Now these men have children, and their children have a game called Guitar Hero, and Guitar Hero is exactly like air guitar, except that it involves holding a plastic thing that looks like Milton Bradley’s answer to the Stratocaster. Instead of strumming along to a bad cover band playing “Slow Ride” in a gym, they find themselves in front of a TV watching cartoon characters bounce around to the actual Foghat recording and trying to plunk along.

Kai Huang, 35, who developed the hugely popular game (along with his brother Charles, 38), stopped in Atlanta recently to show off the new “Guitar Hero: Aerosmith” —- a limited-edition version that features avatars of the band members performing in historically accurate venues. As Huang shredded his guitar to the Run DMC/Aerosmith collaboration of “Walk this Way,” he answered a few questions.

Q: How many games have you sold since launching Guitar Hero in 2005?

A: Over 20 million units.

Q: How did you guys come up with this?

A: It developed slowly. We looked at the success of these kinds of games in Japan, like Dance Dance Revolution. We wanted something to play in a social group that would attract both boys and girls.

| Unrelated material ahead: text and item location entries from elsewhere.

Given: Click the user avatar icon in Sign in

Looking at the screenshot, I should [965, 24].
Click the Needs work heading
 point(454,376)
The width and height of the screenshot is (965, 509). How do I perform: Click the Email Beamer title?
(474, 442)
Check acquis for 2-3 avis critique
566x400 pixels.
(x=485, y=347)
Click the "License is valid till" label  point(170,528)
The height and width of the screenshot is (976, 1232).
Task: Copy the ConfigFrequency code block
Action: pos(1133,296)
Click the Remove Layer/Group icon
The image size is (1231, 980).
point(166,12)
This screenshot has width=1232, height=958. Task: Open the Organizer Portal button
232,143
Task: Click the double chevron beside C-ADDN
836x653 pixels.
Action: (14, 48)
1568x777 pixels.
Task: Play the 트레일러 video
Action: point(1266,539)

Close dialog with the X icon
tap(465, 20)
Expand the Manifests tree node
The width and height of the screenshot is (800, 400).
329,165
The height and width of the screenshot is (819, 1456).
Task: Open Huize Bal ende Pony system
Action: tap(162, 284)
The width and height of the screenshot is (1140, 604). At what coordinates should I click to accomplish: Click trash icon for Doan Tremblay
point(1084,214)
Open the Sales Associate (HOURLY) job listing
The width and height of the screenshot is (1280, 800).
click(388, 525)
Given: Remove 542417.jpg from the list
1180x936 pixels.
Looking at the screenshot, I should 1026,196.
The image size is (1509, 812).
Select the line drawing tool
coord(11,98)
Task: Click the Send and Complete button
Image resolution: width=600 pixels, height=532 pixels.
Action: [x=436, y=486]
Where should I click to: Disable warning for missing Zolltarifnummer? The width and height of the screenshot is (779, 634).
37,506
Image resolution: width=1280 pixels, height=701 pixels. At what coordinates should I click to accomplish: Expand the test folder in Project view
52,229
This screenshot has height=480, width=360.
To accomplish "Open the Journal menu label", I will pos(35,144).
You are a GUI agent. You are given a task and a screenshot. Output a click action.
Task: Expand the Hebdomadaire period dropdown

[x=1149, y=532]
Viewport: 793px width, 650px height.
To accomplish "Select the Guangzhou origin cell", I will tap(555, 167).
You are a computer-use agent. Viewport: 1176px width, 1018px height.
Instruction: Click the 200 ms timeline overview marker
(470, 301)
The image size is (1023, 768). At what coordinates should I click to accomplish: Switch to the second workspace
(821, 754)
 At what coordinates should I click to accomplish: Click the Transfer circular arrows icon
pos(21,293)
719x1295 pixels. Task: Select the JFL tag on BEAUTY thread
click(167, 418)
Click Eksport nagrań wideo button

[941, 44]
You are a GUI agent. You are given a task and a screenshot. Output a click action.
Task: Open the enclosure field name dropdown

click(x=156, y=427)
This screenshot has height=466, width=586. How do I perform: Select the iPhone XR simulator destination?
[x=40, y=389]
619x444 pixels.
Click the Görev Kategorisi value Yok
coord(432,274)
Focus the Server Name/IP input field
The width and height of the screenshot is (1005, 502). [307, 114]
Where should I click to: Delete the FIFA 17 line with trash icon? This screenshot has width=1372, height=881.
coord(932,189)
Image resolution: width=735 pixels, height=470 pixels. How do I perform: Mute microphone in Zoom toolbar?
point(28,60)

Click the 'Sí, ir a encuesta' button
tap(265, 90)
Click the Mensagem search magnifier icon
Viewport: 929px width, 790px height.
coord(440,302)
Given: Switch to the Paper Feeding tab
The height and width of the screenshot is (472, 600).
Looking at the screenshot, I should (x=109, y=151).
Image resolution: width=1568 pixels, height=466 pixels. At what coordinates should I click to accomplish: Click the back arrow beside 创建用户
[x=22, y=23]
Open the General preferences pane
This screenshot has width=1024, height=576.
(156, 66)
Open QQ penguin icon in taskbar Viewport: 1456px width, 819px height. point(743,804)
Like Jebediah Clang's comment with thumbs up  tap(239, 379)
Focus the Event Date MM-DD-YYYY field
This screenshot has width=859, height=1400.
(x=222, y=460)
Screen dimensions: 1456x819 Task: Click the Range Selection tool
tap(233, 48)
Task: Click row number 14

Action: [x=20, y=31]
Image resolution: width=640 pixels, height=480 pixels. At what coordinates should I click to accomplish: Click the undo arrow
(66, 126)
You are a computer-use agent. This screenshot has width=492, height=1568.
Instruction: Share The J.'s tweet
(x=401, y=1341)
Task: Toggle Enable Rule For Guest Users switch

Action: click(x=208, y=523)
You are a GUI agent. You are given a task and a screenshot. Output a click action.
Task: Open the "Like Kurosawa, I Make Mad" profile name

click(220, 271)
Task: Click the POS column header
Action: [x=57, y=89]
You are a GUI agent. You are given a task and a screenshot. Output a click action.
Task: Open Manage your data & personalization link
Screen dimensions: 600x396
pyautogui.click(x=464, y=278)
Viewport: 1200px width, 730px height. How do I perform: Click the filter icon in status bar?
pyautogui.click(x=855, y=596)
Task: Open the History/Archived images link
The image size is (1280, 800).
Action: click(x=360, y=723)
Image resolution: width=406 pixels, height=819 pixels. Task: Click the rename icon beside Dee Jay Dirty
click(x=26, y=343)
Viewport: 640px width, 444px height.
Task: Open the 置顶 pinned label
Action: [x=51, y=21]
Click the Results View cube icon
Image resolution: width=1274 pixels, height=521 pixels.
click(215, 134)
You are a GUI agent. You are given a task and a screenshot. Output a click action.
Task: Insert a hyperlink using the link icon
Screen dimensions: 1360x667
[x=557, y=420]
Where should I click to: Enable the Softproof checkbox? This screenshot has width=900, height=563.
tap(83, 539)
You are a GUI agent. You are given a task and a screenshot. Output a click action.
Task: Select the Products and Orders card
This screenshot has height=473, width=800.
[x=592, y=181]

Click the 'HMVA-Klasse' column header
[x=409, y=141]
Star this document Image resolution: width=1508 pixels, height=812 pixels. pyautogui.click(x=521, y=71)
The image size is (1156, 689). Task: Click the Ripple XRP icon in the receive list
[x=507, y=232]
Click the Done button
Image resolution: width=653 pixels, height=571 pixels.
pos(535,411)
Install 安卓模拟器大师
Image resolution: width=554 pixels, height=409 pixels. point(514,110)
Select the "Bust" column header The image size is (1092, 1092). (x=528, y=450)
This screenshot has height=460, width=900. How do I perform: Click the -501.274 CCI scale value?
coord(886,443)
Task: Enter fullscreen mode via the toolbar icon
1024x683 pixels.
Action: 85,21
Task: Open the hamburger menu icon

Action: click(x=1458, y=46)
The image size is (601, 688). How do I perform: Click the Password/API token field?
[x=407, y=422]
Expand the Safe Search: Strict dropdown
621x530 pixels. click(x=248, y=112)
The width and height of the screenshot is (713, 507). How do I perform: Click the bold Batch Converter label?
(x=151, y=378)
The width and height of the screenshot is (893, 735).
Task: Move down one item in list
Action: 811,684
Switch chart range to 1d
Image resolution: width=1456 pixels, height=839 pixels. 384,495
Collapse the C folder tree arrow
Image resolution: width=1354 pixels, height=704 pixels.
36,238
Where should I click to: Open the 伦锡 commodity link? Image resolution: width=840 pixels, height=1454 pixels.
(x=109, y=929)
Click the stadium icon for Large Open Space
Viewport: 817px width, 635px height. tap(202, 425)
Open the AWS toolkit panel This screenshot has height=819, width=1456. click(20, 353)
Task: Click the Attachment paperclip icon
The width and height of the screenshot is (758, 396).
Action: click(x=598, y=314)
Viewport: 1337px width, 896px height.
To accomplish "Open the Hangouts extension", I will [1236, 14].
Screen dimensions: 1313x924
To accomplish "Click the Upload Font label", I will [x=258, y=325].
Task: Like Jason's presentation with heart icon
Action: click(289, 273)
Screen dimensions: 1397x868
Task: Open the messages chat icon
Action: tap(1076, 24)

Q: Why did you pick all this ballad rock from the 1970s and ’80s?

A: Because that’s the heyday of rock. That’s where you get the great, iconic guitar riffs.

Q: The animation really looks and moves like Steven Tyler. How did you do it?

A: The band spent a week in the studio, and we “mocapped” [motion captured] them. We had those little bulbs all over him —- on his mic stand, on his scarf, on his lips. He was such a perfectionist.

Q: Are you going to stay on the classic rock station?

A: No, we are looking at hip-hop, country, even classical. You wouldn’t think classical music would work [in this format], but you might be surprised.

“Guitar Hero: Aerosmith” costs $89.99-$99.99 for the game and guitar controller, depending on the gaming system.